457. A forza di regali e di preghiere si persuade il medico perchè si degni di dare i suoi consigli a colui il cui corpo è malato e la cui vita è in pericolo. Tuttavia, non si dà ascolto a Dio quando, senza essere remunerato o implorato, dona spontaneamente i suoi consigli e i suoi insegnamenti a coloro che sono in pericolo di perdere la vita eterna. Che cosa accadrebbe, domando, se egli ci ordinasse qualcosa che sia utile ai suoi interessi e non ai nostri? Se è male per un malato non seguire le prescrizioni di un medico, che è solo un uomo, come potrebbe essere bene il disprezzare i comandamenti di quel medico celeste che è Dio’ E se il ritornare in salute è sicuro per colui che osserva le prescrizioni di un uomo, potrà forse perire colui che segue i comandamenti di Dio?

458. Le prescrizioni di un uomo, il quale, a volte sbagliando, applica un rimedio momentaneo a un corpo necessariamente destinato a perire, si pagano a caro prezzo e si applicano con ogni cura, sopportando anche la sofferenza. I comandamenti di dio, invece, offerti gratuitamente, sono disprezzati, eppure egli, che non sbaglia mai, viene in aiuto a un’anima eterna, per una salvezza senza fine, e tuttavia si giunge a insultare colui che ci offre un tale dono.

459. Il potere secolare emana leggi non con la preoccupazione che siano utili agli uomini, ma con l’intenzione di servire ai propri scopi. Tali leggi sono temute al punto tale che nessuno oserebbe infrangerle, neppure in segreto. Al contrario, le leggi di Dio non sono promulgate per la sua utilità, ma solamente per la nostra salvezza. Esse, però, non sono temute come quelle di un potente di questo mondo, nè amate come quelle di un saggio. Per questo motivo esse sono pubblicamente violate e i trasgressori se ne vantano.

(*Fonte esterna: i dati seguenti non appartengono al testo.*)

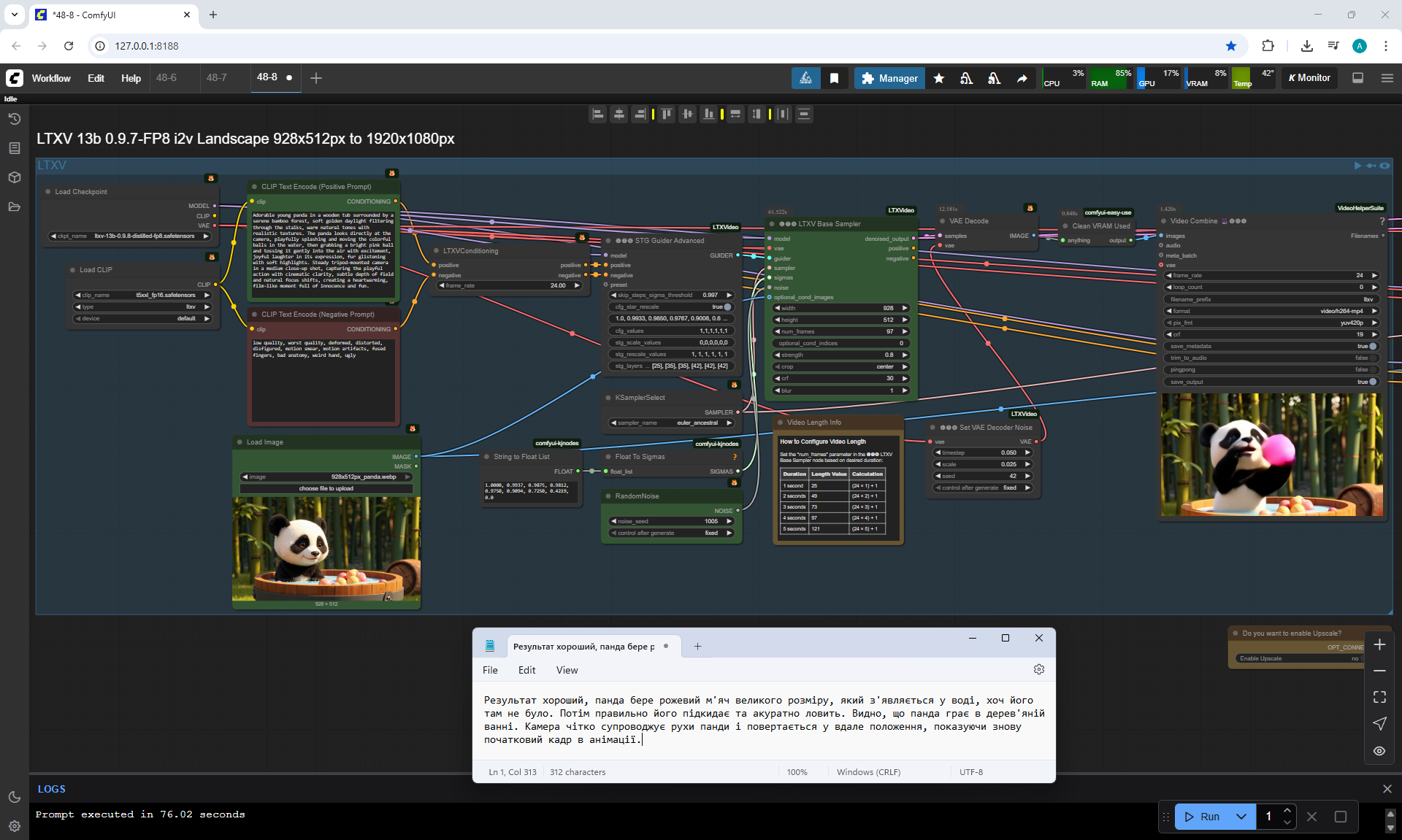1402x840 pixels.
Task: Click choose file to upload button
Action: click(x=326, y=488)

460. Quale ricompensa Dio dà agli angeli per il loro servizio? Forse quella dei giudei, cioè una terra dove scorrono latte e miele (Dt 6, 3) ? Perchè dunque lo servono? Perchè la loro felicità consiste nell’essere uniti a lui. Se, in effetti, un uomo, ancora avvolto in una carne mortale e fragile, ha potuto dire a Dio: ” Chi altri avrò per me in cielo? Fuori di te nulla bramo sulla terra” (Sal 72, 25) e” Il mio bene è stare vicino a Dio” (Sal 72, 28), quanto più angeli possono dire le stesse parole!